I just read a balanced article about Walmart at the Gristmill blog today. Yep, you heard me right: a fair treatment of Walmart from an environmental magazine. I was surprised, too. I've been struggling with my Walmart feelings for a while now. I'm not an extremist who thinks of W as the Evil Empire, marching hand in hand with that other W. Yet I'm not unaware of labor problems, both foreign and domestic, and the impact that this huge company has on the world. I would prefer to spend my money locally, as long as I can get a good value for my dollar. Mostly, I resent other people telling me that as a thinking or caring human, I cannot support Walmart, as my husband's union recently asked us to.
Anyone who visits my neighborhood Walmart would concur with the anti-Walmart hype: completely understaffed or foreign workers, shelves often empty or out of stock, two measly checkout lines open in a strip of 100 registers. If this were the only Walmart I visited, and I had all my city's other stores to compare it to, even I might be out there on the picket line.
When you live in small town, you don't have all those choices to make, a notion that escapes most of the anti-Walmart crowd. It's not as if the locally owned Bi-Rite carries organic vegetables anyway. As a teen I watched my hometown built the first SuperWalmart in the state. I still see many of the friendly faces that worked there at the beginning, employees that bring a level of career professionalism to their positions that our urban, part-time workforce lacks. The Walmart employees I knew moved there from even lower-paying jobs at local shops or long-closed factories. At least some of them were happy to work at a company that OFFERED insurance and even stock options without having to commute an hour into the city.
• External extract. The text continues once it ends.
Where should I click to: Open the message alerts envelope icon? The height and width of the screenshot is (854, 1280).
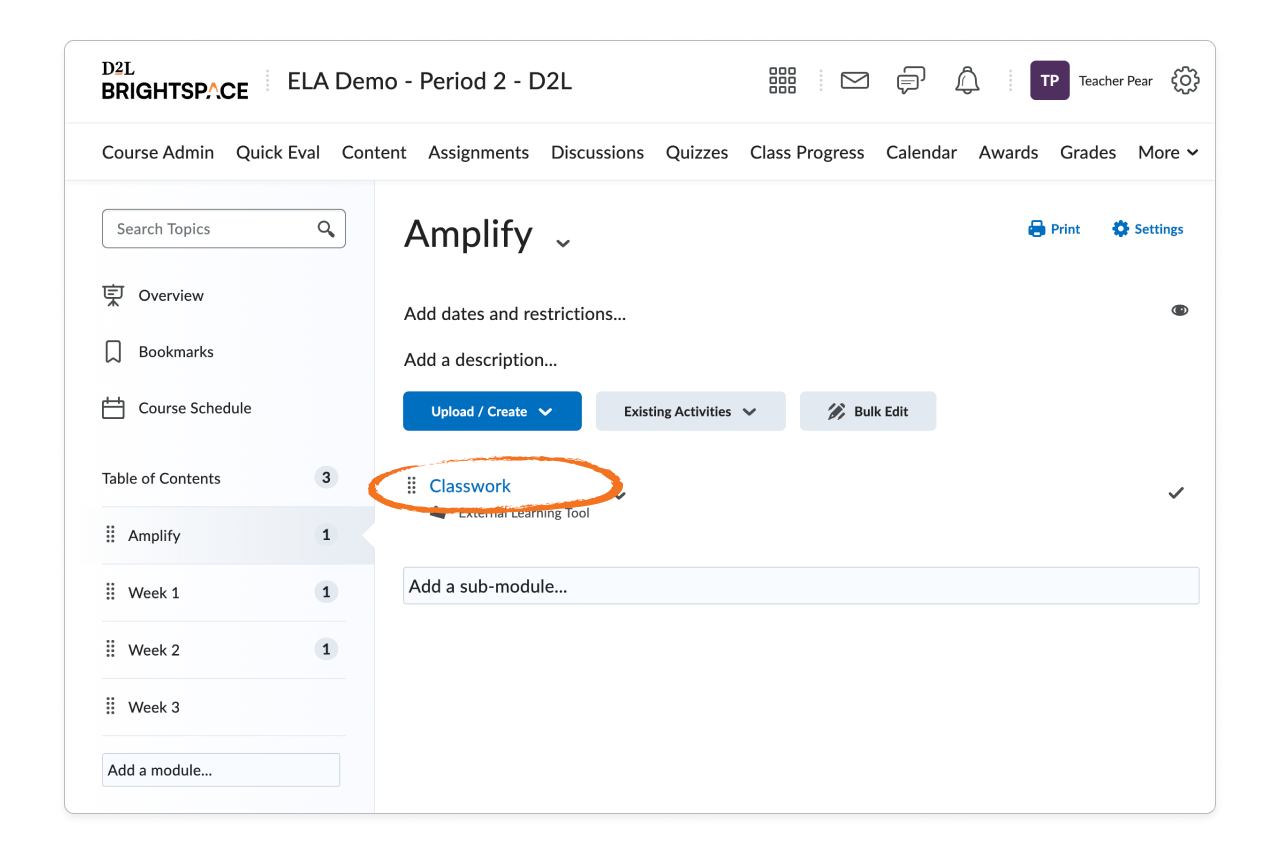coord(854,81)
The Walmart Supercenter broadened our horizons with products we had never seen before: fresh pineapple for under $10, more than one kind of lettuce, and French bread baked hot on the hour. My family was so excited that we would buy a loaf and eat it in the car after school--crumbs everywhere. For once, a low-income family (mine) had an economical choice between wearing someone else's castoff shoes and the $75 loafers from the downtown boutique. I could pick out a pair of glasses that weren't the cheapest old-lady frames at the optometrist's office. I could have my senior portrait from the $5.99 special instead of begging my mom for a school photography package we honestly couldn't afford. That Walmart meant more choices to my family, and I'm sure we weren't alone.
I hope the Gristmill blog is right--that Walmart will step up and make decisions that are better for everyone. Walmart certainly made our little town a better place to shop.